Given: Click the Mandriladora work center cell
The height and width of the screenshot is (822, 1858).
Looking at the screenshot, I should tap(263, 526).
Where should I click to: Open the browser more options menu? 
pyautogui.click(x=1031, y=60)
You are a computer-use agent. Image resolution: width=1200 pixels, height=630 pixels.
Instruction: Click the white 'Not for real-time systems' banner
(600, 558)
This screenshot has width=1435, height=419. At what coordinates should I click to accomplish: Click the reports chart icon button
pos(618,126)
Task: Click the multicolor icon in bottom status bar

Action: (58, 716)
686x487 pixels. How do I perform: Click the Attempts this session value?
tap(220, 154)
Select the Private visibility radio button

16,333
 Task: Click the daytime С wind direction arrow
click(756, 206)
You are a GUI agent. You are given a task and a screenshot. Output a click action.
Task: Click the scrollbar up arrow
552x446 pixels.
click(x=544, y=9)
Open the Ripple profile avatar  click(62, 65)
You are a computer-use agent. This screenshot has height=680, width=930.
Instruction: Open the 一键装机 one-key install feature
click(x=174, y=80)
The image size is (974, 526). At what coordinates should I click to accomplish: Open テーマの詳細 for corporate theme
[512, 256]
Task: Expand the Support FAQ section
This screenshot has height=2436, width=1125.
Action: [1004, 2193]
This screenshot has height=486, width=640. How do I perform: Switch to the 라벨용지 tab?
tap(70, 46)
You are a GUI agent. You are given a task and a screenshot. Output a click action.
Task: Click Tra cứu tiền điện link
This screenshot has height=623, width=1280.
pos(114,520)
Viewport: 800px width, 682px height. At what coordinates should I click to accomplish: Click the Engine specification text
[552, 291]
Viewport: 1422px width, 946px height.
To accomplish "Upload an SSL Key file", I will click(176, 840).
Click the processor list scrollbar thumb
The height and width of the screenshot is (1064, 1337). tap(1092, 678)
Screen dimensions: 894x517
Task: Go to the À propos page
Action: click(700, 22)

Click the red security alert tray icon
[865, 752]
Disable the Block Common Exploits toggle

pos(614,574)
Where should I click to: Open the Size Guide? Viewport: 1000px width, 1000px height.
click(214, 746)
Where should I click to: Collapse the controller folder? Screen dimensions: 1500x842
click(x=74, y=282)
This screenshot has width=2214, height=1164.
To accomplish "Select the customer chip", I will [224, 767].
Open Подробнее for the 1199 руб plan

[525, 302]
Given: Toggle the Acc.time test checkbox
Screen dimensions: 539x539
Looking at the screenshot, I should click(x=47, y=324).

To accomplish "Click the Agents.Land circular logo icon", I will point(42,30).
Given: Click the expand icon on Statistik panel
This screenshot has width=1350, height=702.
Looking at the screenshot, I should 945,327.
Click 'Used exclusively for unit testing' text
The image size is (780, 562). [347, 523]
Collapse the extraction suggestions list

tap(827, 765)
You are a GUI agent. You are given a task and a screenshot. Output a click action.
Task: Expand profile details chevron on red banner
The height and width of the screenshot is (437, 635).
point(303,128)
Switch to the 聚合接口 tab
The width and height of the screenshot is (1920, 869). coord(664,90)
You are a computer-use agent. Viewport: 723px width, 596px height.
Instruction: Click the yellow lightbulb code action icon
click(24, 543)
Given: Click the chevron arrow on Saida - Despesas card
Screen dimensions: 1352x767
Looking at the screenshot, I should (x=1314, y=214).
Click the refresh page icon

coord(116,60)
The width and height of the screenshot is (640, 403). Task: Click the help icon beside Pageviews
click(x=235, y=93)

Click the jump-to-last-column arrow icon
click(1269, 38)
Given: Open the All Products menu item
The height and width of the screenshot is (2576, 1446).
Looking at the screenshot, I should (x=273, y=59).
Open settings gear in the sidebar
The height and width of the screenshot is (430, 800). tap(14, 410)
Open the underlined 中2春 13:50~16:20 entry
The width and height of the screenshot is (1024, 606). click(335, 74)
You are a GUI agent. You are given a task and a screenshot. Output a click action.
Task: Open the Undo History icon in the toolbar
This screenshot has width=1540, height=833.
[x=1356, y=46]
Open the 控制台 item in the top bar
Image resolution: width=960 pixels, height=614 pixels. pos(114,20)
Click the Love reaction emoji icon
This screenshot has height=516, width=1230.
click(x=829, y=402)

Description of the task:
Search the listing for the string "computer". Copy each line where it is found.

Written answer:
You are a computer-use agent. Image resolution: width=1200 pixels, height=630 pixels.
You are a computer-use agent. This screenshot has height=680, width=930.
You are a computer-use agent. Viewport: 723px width, 596px height.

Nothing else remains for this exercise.